Swedish Members advocate for better social insurance for visual creators
"Do you have something for high fever and low social insurance safety?" (illustration by Sara Granér)
In Sweden (like many other places in the world), it’s still true that freelancers, including designers and other “cultural creators” don’t get the same social insurance benefits as salaried workers. Despite 80% of artists, photographers, and designers in Sweden working full-time at what they do, they do not receive the full scope of social security benefits that their counterparts do.
This week, ico-D Member Svenska Tecknare, along with other representatives of the visual artists and designers in Sweden, published an article in the Swedish daily newspaper by Dagens Nyheter, calling for an extended inquiry by the Social Insurance Commission concerning the creative sector and social security benefits. On Monday, the same demand was presented to the Minister of Social Security, Annika Strandhäll, at her office. She also received a white paper on the issue developed by the organisations involved. The work began in 2014, just before the parliamentary elections, when a gallup among the Swedish political parties showed common understanding around the necessity for change in the social legislation in order to meet the needs of creative professionals.

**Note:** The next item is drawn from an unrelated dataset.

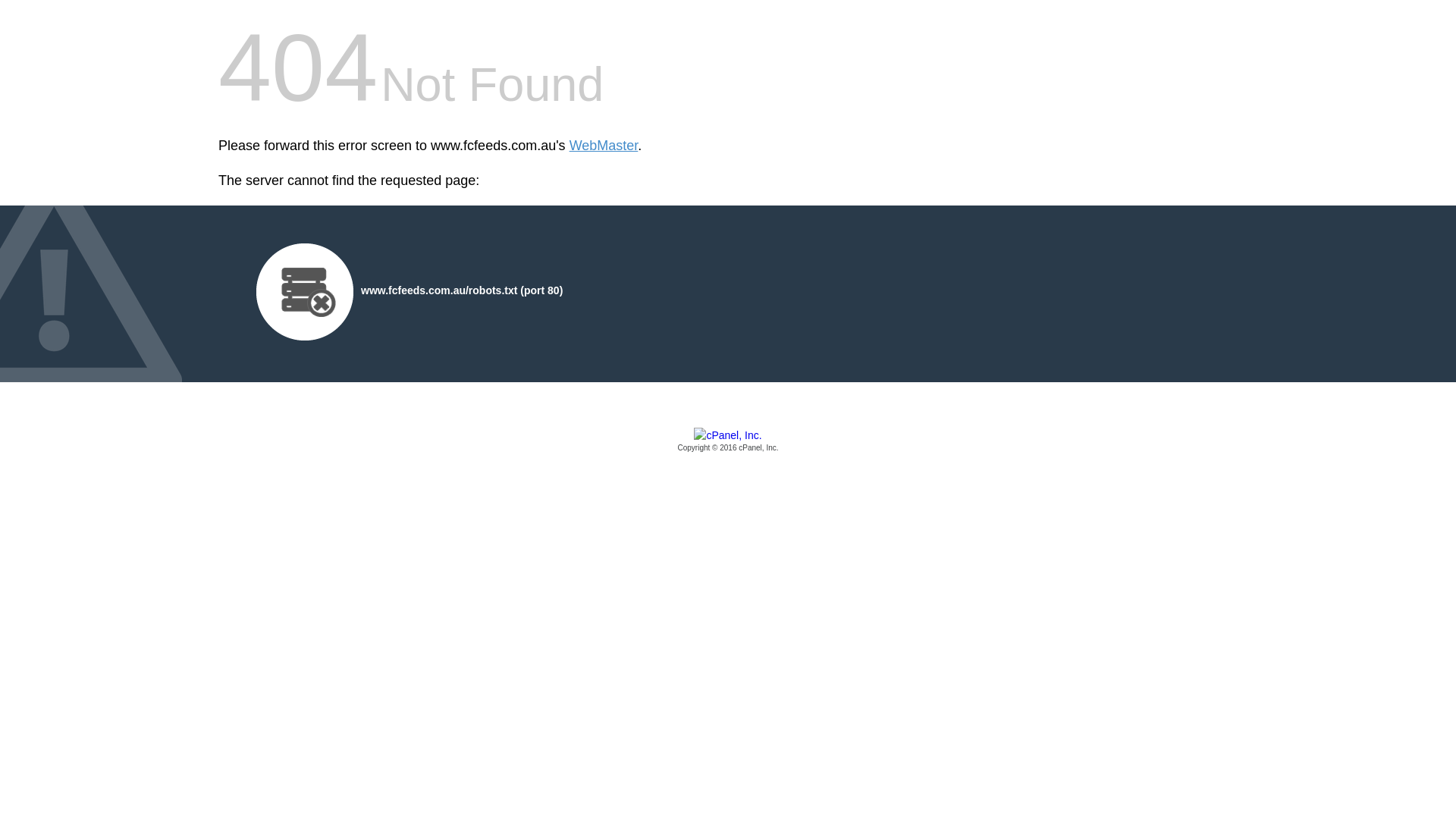 The image size is (1456, 819). Describe the element at coordinates (603, 146) in the screenshot. I see `'WebMaster'` at that location.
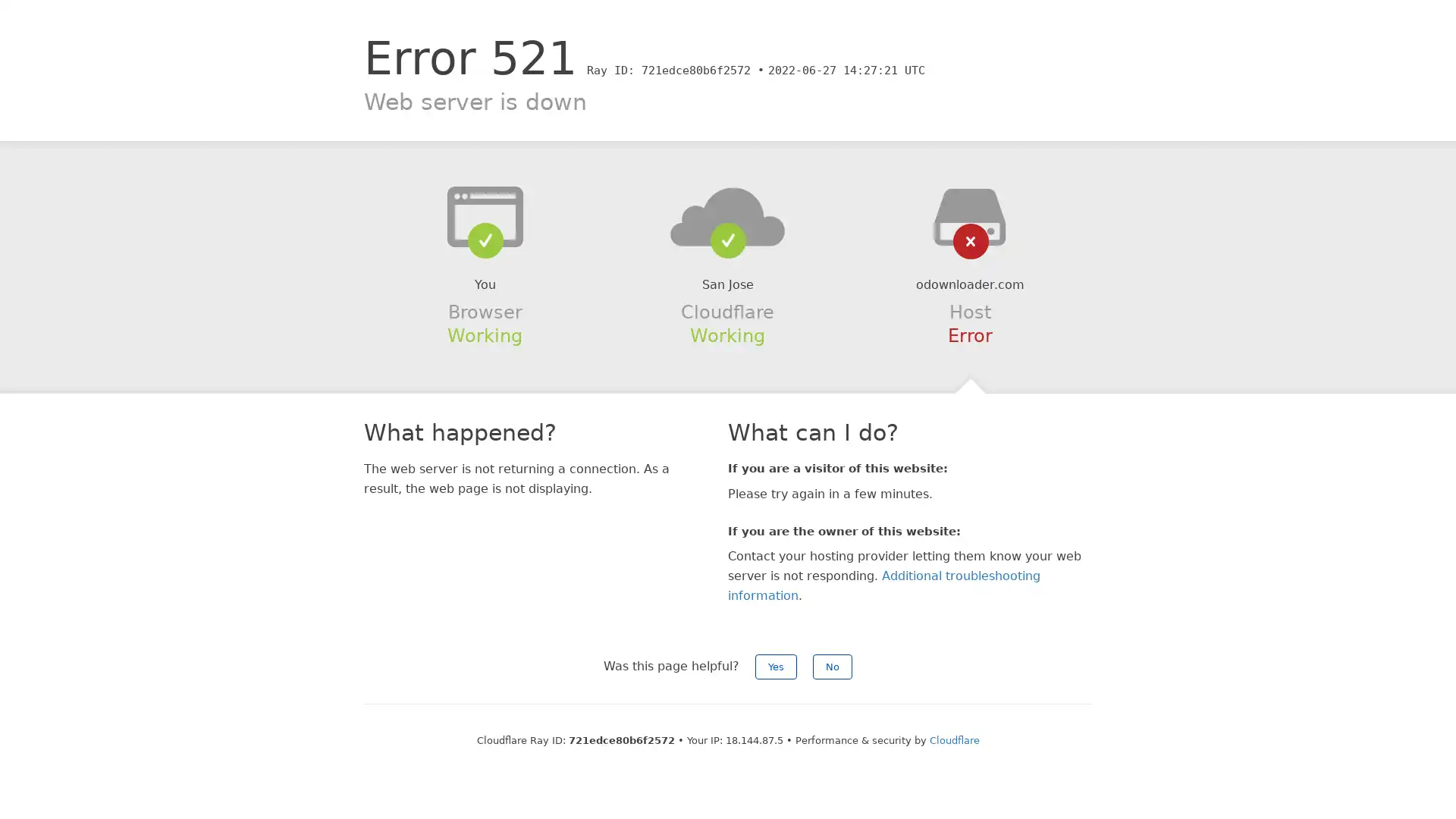 The image size is (1456, 819). I want to click on Yes, so click(776, 666).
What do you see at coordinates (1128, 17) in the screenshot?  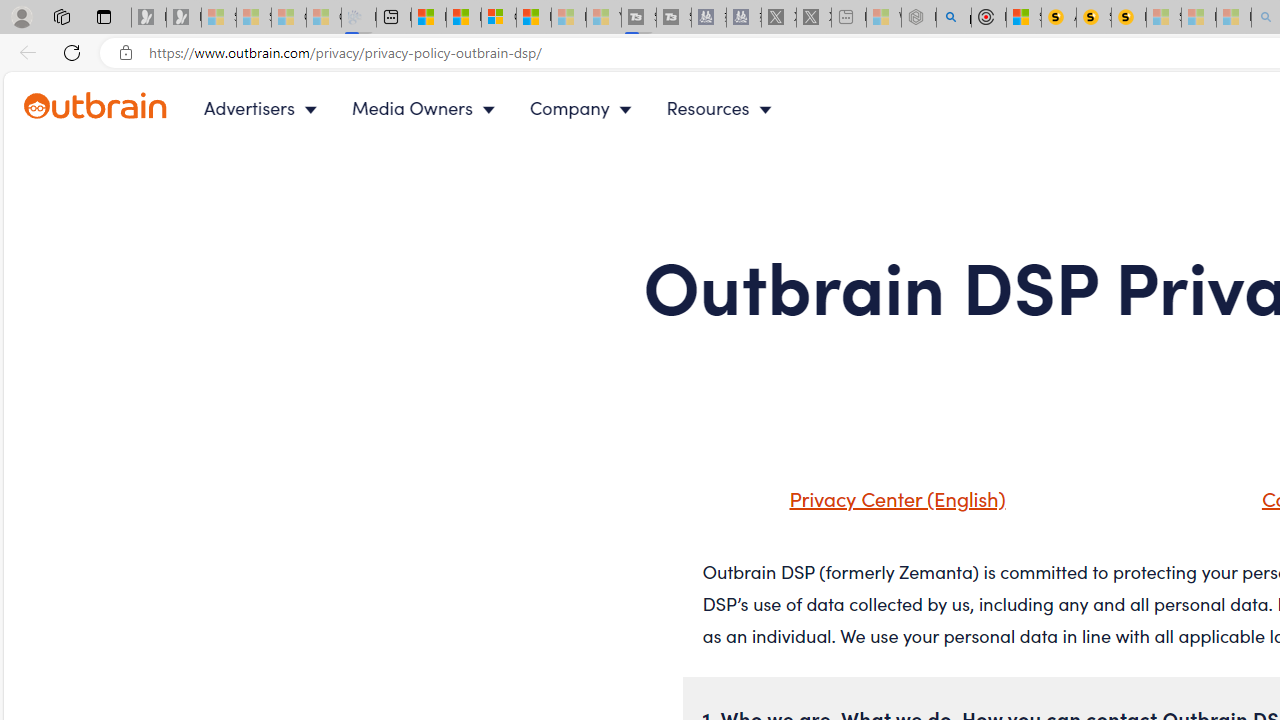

The impact of artists and designers getting fair access to social insurance could be ground-breaking as it considers what it would mean to give security for low income earners working in unsteady creative markets, including benefits like coverage for sickness and disability. The main critique in the white paper presented by the Svenska Tecknare and cooperating organisations, was that the Commission doesn’t fully understand how to value and protect the work of freelance creatives.